Your instructions:
A single figure is the whole answer: the number of lines in the entries that contain "computer".

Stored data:
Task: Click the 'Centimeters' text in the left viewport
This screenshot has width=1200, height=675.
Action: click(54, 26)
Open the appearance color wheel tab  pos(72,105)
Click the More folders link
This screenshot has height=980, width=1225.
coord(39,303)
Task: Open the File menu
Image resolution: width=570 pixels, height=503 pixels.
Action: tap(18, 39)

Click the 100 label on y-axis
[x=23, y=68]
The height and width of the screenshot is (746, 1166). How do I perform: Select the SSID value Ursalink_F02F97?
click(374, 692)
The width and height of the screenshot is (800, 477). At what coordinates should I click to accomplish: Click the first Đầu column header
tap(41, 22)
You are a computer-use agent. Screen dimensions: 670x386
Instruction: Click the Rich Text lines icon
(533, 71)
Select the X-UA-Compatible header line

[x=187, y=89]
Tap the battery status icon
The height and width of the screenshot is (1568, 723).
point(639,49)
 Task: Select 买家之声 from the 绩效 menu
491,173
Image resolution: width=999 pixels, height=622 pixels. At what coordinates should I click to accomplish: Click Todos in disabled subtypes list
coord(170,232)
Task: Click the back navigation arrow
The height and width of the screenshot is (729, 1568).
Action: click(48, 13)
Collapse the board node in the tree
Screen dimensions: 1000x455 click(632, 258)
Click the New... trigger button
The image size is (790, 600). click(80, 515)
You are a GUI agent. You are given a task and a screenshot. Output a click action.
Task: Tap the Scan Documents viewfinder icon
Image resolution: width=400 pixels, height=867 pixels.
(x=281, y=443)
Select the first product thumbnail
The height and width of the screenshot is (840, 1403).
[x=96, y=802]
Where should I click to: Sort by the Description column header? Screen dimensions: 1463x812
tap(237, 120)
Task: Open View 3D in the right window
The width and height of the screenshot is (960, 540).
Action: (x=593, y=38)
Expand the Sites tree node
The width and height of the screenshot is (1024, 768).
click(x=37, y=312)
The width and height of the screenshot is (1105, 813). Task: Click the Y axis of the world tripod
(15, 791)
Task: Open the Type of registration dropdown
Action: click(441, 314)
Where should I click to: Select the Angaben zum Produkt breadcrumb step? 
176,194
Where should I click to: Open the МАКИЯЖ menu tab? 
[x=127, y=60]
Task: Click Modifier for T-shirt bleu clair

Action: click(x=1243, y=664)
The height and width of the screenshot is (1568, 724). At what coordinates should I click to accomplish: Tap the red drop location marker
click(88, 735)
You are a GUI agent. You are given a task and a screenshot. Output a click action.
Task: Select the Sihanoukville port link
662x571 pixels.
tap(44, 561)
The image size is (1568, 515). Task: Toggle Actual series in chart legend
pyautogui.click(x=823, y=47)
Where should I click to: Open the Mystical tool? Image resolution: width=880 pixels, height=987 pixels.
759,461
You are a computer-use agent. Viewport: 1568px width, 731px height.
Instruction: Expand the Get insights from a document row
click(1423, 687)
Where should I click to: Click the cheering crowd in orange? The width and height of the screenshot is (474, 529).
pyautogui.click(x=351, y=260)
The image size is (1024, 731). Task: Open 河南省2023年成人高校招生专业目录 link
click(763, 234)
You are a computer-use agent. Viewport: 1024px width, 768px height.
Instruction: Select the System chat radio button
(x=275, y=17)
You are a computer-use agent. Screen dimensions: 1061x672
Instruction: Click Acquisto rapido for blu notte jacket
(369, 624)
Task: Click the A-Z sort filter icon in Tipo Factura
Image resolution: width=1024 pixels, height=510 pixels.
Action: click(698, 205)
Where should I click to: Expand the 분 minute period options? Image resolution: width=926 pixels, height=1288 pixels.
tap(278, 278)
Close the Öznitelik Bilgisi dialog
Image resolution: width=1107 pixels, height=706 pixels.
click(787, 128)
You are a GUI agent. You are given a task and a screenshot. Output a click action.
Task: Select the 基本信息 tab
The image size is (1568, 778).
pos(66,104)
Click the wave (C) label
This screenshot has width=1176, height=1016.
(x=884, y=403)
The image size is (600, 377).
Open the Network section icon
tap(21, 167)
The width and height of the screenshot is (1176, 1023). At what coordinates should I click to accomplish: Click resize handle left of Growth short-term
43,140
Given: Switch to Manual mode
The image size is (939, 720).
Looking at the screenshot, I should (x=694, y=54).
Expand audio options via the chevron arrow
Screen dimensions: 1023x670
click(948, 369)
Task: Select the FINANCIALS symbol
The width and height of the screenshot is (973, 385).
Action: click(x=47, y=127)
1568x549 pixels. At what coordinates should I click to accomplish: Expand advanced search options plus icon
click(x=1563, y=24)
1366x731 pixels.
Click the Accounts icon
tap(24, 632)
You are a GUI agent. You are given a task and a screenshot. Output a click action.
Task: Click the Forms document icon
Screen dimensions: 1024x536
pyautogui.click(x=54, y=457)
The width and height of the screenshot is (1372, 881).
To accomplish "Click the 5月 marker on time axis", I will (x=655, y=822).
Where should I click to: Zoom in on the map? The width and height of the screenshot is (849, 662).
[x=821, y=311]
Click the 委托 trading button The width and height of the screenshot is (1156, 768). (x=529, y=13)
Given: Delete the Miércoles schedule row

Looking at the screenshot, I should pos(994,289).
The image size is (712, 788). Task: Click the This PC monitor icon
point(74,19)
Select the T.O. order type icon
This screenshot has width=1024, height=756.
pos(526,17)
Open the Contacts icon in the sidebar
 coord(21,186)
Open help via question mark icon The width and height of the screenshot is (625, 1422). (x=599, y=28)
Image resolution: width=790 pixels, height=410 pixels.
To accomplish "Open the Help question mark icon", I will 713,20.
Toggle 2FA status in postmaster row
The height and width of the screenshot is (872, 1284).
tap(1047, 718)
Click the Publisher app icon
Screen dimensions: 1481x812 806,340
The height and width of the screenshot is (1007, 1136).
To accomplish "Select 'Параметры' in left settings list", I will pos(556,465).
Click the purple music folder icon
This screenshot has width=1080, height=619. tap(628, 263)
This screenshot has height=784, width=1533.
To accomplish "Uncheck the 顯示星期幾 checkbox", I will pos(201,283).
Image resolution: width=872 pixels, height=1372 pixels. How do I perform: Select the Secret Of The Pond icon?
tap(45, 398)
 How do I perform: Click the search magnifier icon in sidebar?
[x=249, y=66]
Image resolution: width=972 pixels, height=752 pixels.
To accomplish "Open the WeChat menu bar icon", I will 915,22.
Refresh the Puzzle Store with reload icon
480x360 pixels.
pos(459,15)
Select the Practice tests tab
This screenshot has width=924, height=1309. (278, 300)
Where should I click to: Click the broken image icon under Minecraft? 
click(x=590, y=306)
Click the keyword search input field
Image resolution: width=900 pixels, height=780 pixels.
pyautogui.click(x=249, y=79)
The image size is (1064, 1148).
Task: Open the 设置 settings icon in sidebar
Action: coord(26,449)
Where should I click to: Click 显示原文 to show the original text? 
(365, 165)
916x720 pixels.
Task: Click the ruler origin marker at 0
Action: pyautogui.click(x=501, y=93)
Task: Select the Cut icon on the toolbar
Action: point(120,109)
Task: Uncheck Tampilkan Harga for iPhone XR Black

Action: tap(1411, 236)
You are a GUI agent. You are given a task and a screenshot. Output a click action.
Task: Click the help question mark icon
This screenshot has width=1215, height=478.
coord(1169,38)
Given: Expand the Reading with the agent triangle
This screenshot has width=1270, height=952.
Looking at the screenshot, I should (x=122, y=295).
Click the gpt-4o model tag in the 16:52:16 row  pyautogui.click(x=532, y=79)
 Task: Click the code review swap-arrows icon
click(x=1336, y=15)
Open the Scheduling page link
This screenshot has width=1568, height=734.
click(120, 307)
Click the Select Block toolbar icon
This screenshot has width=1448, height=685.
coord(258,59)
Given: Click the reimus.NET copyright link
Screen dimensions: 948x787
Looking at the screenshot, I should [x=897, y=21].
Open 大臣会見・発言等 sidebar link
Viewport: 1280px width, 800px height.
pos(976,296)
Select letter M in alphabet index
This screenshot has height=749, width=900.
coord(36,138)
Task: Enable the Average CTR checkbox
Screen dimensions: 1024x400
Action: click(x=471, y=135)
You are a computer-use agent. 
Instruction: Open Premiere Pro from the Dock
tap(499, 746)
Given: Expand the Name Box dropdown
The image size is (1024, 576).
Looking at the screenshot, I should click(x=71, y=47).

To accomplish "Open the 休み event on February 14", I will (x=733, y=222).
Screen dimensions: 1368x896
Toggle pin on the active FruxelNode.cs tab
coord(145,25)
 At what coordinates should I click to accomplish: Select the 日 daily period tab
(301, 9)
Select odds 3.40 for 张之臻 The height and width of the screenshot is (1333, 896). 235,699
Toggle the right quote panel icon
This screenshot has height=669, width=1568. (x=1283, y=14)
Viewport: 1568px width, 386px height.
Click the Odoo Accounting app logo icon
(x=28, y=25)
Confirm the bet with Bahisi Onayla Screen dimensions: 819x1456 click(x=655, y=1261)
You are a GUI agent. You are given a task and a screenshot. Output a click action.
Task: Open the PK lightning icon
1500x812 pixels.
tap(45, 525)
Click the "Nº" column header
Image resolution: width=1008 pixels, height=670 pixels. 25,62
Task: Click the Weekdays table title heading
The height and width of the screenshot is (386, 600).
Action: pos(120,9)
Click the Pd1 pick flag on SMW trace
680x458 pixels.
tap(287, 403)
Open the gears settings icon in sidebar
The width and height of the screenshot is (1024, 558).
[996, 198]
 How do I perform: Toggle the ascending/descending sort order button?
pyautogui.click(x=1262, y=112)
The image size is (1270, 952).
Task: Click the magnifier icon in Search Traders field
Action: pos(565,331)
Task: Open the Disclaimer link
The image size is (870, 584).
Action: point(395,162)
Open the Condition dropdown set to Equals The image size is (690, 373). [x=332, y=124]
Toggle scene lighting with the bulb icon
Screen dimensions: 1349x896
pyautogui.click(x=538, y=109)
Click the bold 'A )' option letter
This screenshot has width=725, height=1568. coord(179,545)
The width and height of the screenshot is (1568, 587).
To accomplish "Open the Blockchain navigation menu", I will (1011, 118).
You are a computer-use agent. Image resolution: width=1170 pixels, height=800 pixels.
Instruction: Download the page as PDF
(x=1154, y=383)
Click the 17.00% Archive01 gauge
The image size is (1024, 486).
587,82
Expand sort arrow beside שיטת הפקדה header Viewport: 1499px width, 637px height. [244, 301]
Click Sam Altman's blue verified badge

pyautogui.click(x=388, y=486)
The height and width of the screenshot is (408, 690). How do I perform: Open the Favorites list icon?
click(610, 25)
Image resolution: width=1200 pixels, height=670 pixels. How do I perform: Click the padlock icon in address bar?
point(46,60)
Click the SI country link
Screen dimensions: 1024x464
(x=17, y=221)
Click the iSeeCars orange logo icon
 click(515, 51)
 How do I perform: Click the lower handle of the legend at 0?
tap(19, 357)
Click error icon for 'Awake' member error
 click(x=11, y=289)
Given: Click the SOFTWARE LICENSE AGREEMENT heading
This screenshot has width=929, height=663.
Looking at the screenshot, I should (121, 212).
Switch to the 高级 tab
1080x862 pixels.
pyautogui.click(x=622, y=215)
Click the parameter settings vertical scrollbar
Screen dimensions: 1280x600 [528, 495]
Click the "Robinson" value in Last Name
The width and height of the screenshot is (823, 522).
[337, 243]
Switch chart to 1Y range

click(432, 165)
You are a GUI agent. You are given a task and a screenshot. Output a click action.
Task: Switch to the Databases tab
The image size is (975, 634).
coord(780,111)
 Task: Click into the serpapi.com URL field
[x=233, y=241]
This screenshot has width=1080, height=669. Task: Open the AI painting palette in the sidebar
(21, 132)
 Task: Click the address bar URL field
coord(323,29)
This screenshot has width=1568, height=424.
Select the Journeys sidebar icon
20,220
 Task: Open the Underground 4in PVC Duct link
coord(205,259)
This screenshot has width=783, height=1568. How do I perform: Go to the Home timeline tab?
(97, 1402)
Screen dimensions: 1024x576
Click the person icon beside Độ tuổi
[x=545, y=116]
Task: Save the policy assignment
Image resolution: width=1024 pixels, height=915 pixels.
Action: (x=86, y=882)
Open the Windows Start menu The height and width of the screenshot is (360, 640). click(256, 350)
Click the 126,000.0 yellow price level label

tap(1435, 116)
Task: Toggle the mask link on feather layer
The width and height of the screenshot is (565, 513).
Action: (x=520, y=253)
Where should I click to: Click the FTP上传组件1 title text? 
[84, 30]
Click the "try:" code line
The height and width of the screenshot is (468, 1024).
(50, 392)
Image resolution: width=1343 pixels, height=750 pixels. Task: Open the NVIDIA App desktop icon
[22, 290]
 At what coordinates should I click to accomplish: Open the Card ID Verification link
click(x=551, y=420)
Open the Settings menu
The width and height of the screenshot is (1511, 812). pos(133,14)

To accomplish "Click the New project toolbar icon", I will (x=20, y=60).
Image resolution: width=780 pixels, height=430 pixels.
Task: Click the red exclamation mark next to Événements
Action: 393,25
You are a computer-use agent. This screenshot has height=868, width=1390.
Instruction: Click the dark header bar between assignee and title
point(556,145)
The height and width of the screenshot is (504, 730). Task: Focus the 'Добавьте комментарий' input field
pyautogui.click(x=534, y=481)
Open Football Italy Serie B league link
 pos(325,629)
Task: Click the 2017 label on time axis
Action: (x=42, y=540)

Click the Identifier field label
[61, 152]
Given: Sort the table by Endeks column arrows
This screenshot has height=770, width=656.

Solution for this problem:
7